Le vrai prix des EnR

Que les sommes englouties par les EnR ne sont plus disponibles pour un programme ambitieux de rénovation thermique de 500 000 logements par an qui génèrerait des économies d'énergie supérieure à la production EnR tout en faisant appel à des emplois non délocalisables ?

Leur a-t-on dit que l'arrêt prématuré d'une centrale comme Fessenheim, en parfait état de marche et produisant l'électricité la moins chère du parc, allait coûter 1 milliard d'€ par an à la collectivité pour l'énergie de remplacement et supprimer inutilement 2 200 emplois directs et indirects hautement qualifiés pour les remplacer par 100 emplois dans la déconstruction ?

Que les sommes investies pour détruire de la valeur industrielle n'ont pas le même effet sur l'économie nationale que les mêmes sommes employées à créer des outils productifs ?

Que l'électronucléaire rapporte autour de 8 milliards d'€/an en exportations d'électricité, d'équipements et de services ?

Débat en 2003

Leur a-t-on rappelé que le précédent grand débat avait eu lieu en 2003 et avait débouché sur la remarquable loi fixant les orientations en matière de politique énergétique dite loi POPE de 2005 ? Que l'énergie s'inscrit dans la durée, il faut 8 ans entre la décision de construire un outil de production dans le pétrole, le charbon, le gaz ou l'électricité, et le moment où il commence à la livrer ? Que cet outil va fonctionner ensuite pendant 60 ans ?

Le ministre en charge de l'énergie déclare : « Il est temps que les responsables politiques reprennent la main sur les décisions énergétiques de la France ». Soit ! L'avait-il perdue ? Pas que l'on sache.
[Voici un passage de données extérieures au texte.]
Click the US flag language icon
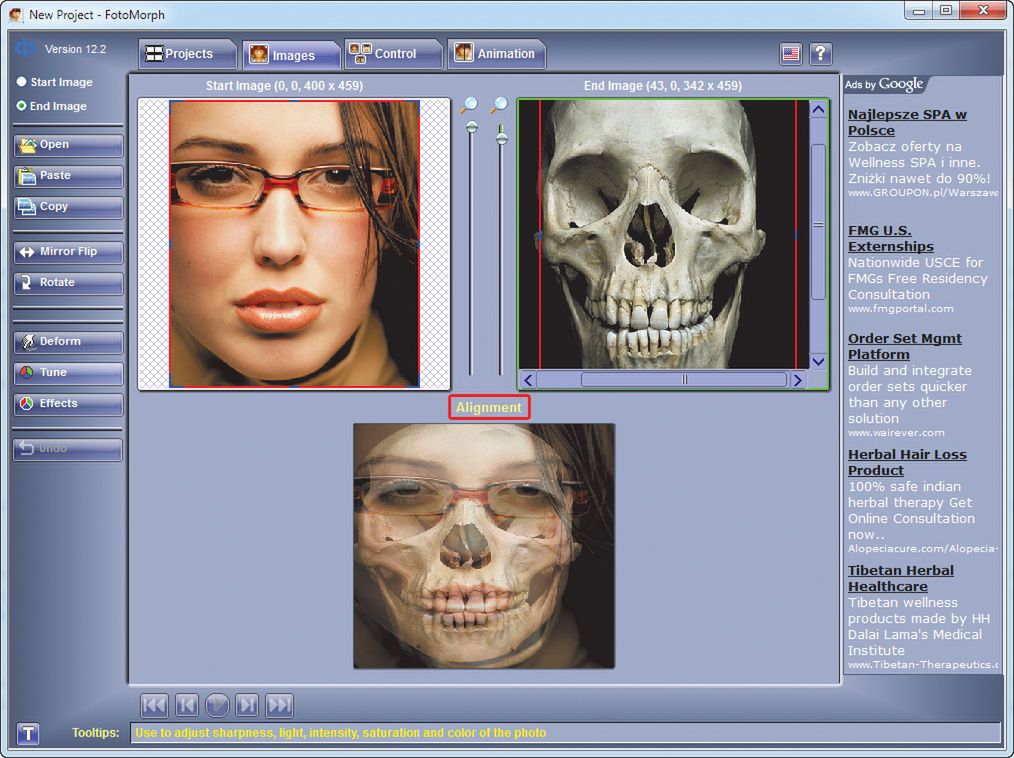 pyautogui.click(x=791, y=54)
Et nul n'a jamais contesté le pouvoir au politique ! La loi POPE de 2005 est toujours de pleine application! L'a-t-il simplement relue pour voir à quel point elle est encore d'actualité !

Un choix de long-terme

Mais précisément la noblesse du rôle du politique n'est-elle pas de faire de la pédagogie auprès des citoyens afin de légitimer ensuite les orientations qui seront adoptées dans les Assemblées parlementaires ? N'est-elle pas de prendre en compte les éléments de comparaisons donnés par les organismes compétents et d'écarter les purs idéologues. La lecture du rapport « Energies 2050 », réalisé en 2012 par le Centre d'Analyse Stratégique, aurait permis au politique d'écarter les 4 scénarii idéologiques qui n'ont eu de cesse de propager des idées fausses dans ce débat. Les remarquables rapports de la Cour des Comptes de 2012 sur les coûts du nucléaire et de 2013 sur les coûts des EnR ne sont l'œuvre d'aucun groupe d'influence !
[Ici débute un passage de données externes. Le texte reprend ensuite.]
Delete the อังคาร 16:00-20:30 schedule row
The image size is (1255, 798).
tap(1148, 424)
La noblesse du politique n'est-elle pas de faire prendre conscience que l'énergie s'inscrit dans le long terme et que les choix, ou les non-choix, de demain auront des conséquences à partir de 2020 et jusqu'en 2060 voire plus ? N'est-elle pas de dire qu'en matière d'énergie, il est impossible d'avoir une politique « girouette » comme l'illustrent les errements que l'on connaît sur certaines EnR.

Gouverner, c'est prévoir

La noblesse du politique n'est-elle pas enfin de travailler pour l'intérêt général et non pour essayer de déplacer quelques misérables voix sur l'échiquier électoraliste ?
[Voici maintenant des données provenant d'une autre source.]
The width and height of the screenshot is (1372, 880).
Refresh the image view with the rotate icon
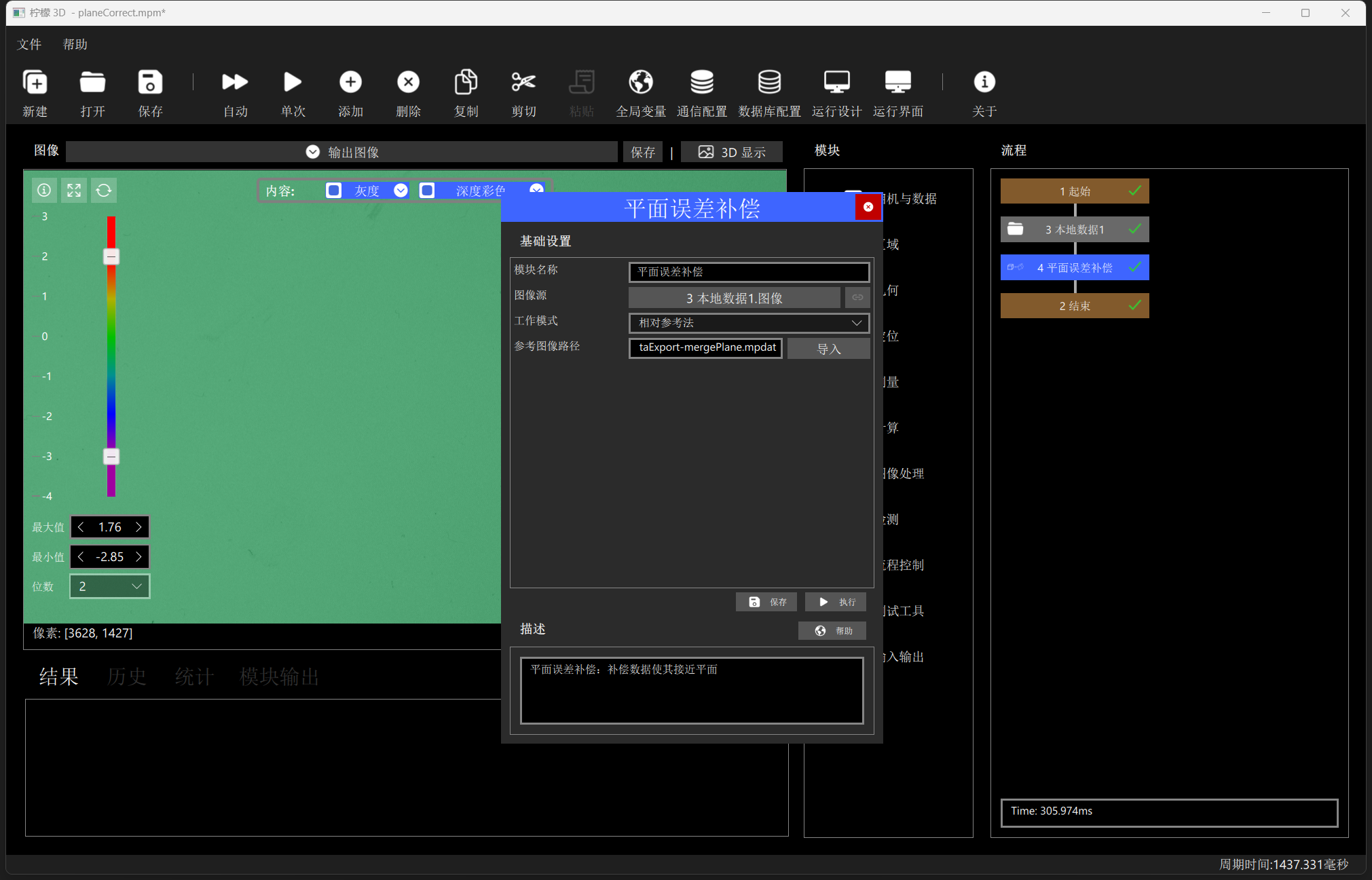(104, 191)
La noblesse du politique ne consiste-t-elle pas à définir des orientations robustes aux alternances du pouvoir et de transcender les prochaines élections? Parce que gouverner, c'est prévoir.

Enfin, la noblesse du rôle du politique, soucieux de l'intérêt général à long terme de son pays, n'est-elle pas de lui donner des orientations qui lui permettront de réduire les consommations de combustibles fossiles pour, à la fois, desserrer l'étreinte économique insupportable subie par la France, lui assurer un approvisionnement sans risques et au moindre coût pour la collectivité et réduire les émissions de gaz à effet de serre qui font courir un risque environnemental planétaire ?

Propositions fumeuses

Les orientations de synthèse données en fin de débat montrent à quel point le fait de n'avoir pas donné aux français les éléments de base sérieux et nécessaires à leur réflexion non seulement les a découragés à venir débattre mais a conduit à faire émerger des propositions « fumeuses », œuvres d'idéologues, dont beaucoup sont contraires à l'intérêt général.

Débattre de l'énergie tous les 10 ans est une idée normale à condition que l'on respecte la déontologie du débat et la capacité des citoyens à s'y investir. Voilà une occasion manquée qui va rendre difficiles les débats parlementaires.